Il 4 dicembre è stata una giornata piena di buone notizie: prima è arrivata la vittoria, in Austria, di un verde alle elezioni presidenziali contro un oscuro simpatizzante nazista; e poi, ovviamente, il rifiuto della riforma costituzionale voluta da Matteo Renzi (e sostenuta da tutta la destra liberale europea, che tanti danni già ha fatto negli ultimi anni). Sul perché fosse opportuna questa bocciatura non mi dilungo: insigni costituzionalisti l’hanno spiegato per mesi molto meglio di come potrei farlo io.
La terza buona notizia è quella dell’alto tasso di affluenza al voto: dopo anni disinteresse e disillusione, questo potrebbe essere il momento della rinascita della vita politica nel nostro Paese. Non c’è democrazia che possa reggersi nel disinteresse e nella sfiducia dei cittadini, e l’affluenza di ieri è il miglior segnale da anni.
E di questo dobbiamo ringraziare anche l’arroganza e la presunzione di Renzi e dei suoi, che avrebbero potuto vincere questo referendum in carrozza, ma hanno voluto trasformarlo in un plebiscito, perdendolo.
Detto ciò, la nostra responsabilità, come fronte di sinistra per il NO, è ancora più grande: perché le energie di chi si è impegnato per il si con sincerità, perché ha creduto che fosse il bene per il suo Paese, e non per convenienza o rendita di posizione, vanno recuperate. Perché anche costoro sentono la necessità di un cambiamento per l’Italia, e hanno creduto che questo fosse lo strumento giusto: dobbiamo convincerli che gli strumenti sono altri, e coinvolgerli nel ricostruirli insieme a noi; e soprattutto non possiamo lasciare che siano le destre e i qualunquismi a intestarsi questo risultato. A coloro che hanno votato per la riforma perché vogliono più diritti, tutele e democrazia noi abbiamo il dovere morale e politico di rispondere con rispetto e con impegno. A loro e anche a quelli che hanno votato NO, ma non si interessano alla vita politica, spetta la responsabilità, invece, di interessarsi sempre di più, e non chiudersi nuovamente nel privato: non abbiamo le forze per ricostruire il Paese senza il loro contributo.
Però, permettetemi anche una valutazione critica: nella campagna del si, l’unico momento lontanamente dignitoso è stato il discorso di Renzi, stranamente elegante. Anche se è stato un discorso da grande comunicatore, ma forse non da grande statista; perlomeno perché uno che vorrebbe dimostrarsi tale dovrebbe riconoscere l’errore, prima ancora della sconfitta.

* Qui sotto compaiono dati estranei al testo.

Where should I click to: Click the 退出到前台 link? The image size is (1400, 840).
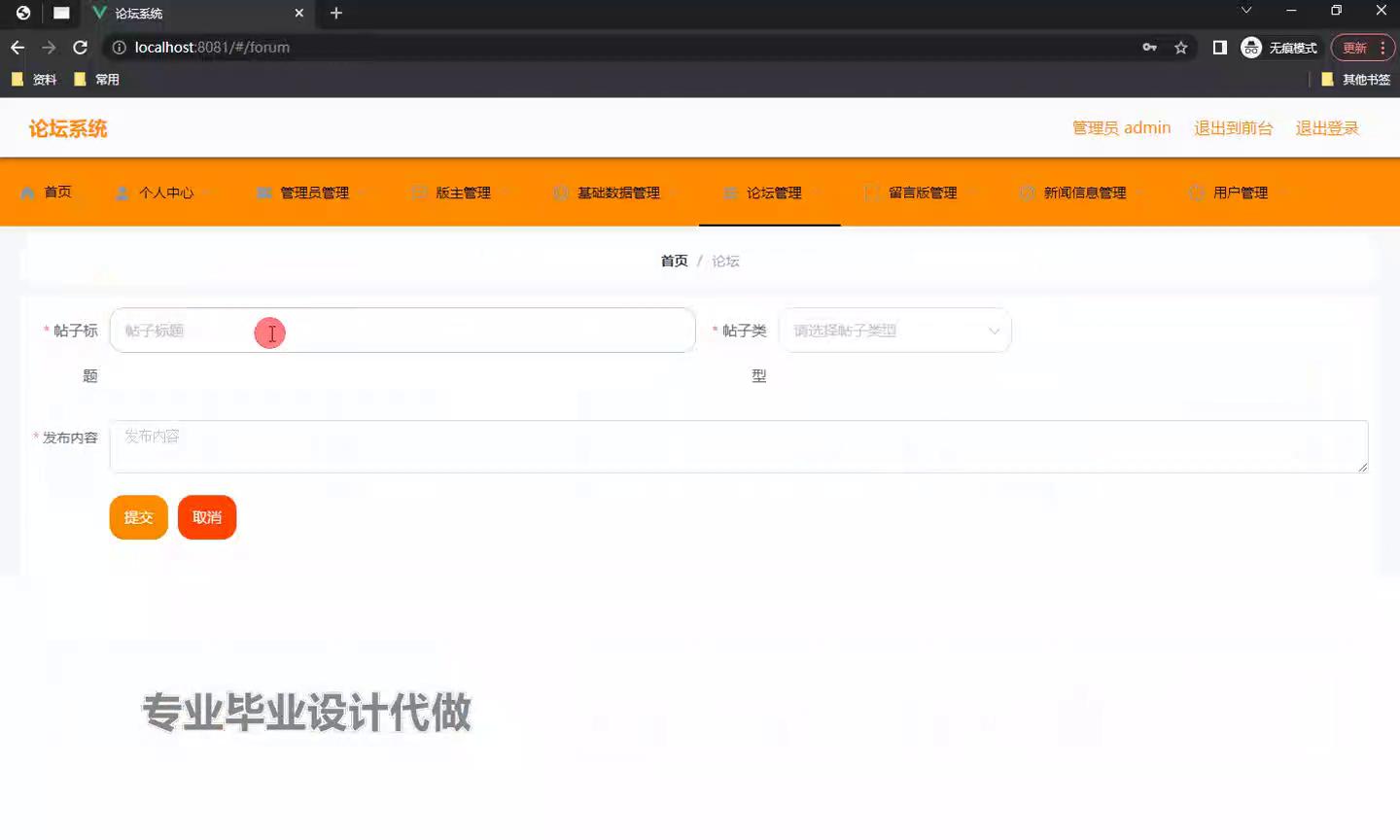[1233, 128]
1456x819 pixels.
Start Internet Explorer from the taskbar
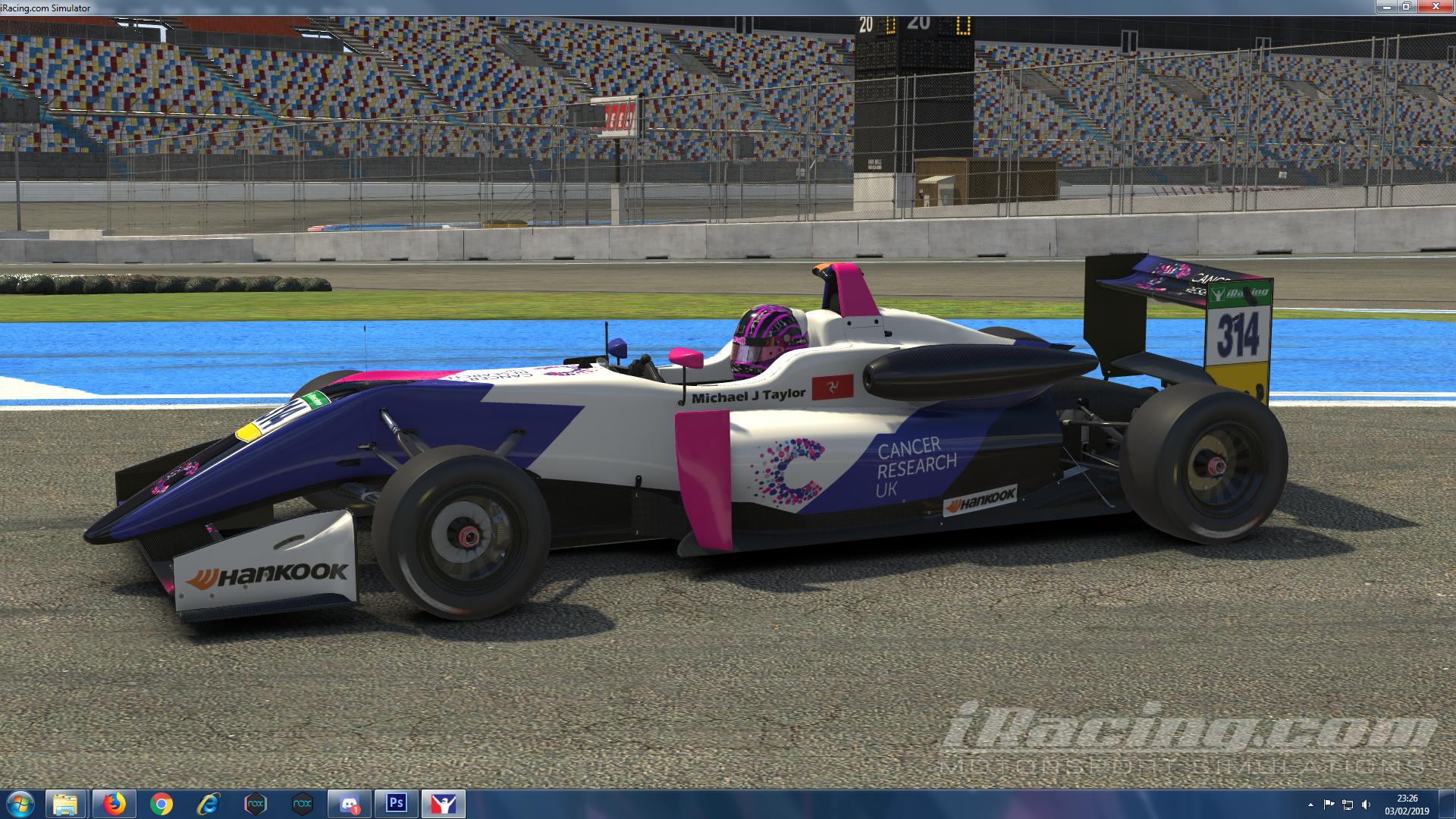pyautogui.click(x=210, y=805)
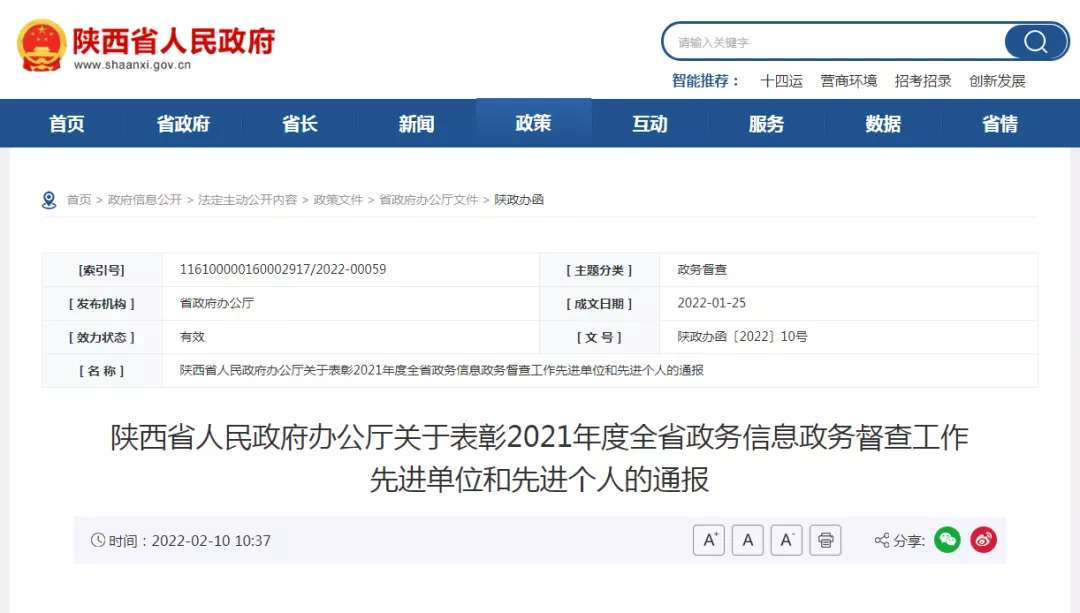Screen dimensions: 1080x613
Task: Click the Shaanxi government emblem logo
Action: coord(41,45)
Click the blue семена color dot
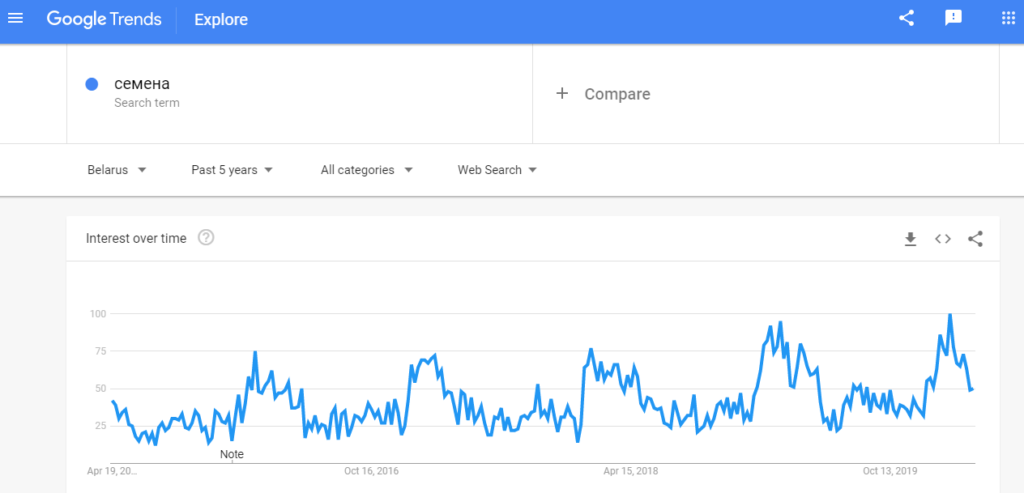 pyautogui.click(x=92, y=84)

Per il resto, la campagna per il si è stata una sequenza di scorrettezze intellettuali, insulti, minacce, consapevoli menzogne, ricorso alle clientele e appelli continui alla parte più retrograda del paese. Ancor più vergognose perché concepite e sostenute da persone che, in larga parte, hanno tutti gli strumenti teorici e culturali per decodificare questi stessi messaggi. Coloro che l’hanno pensata e, nonostante capissero la disonestà e la gravità di certe uscite, vi hanno partecipato, dovrebbero avere perlomeno la dignità di vergognarsi. Non soltanto perché ora è evidente a tutti che le minacce erano vane e le menzogne erano tali: perché è un passaggio necessario per la ricostruzione di un clima più sereno e di maggior rispetto all’interno del dibattito politico, cosa che farebbe bene a tutto il Paese.
Infine, lo so, sono rancoroso. Ma un sassolino dalla scarpa me lo devo togliere.
La parola che mi sento di restituire a certi renziani è #ciaone.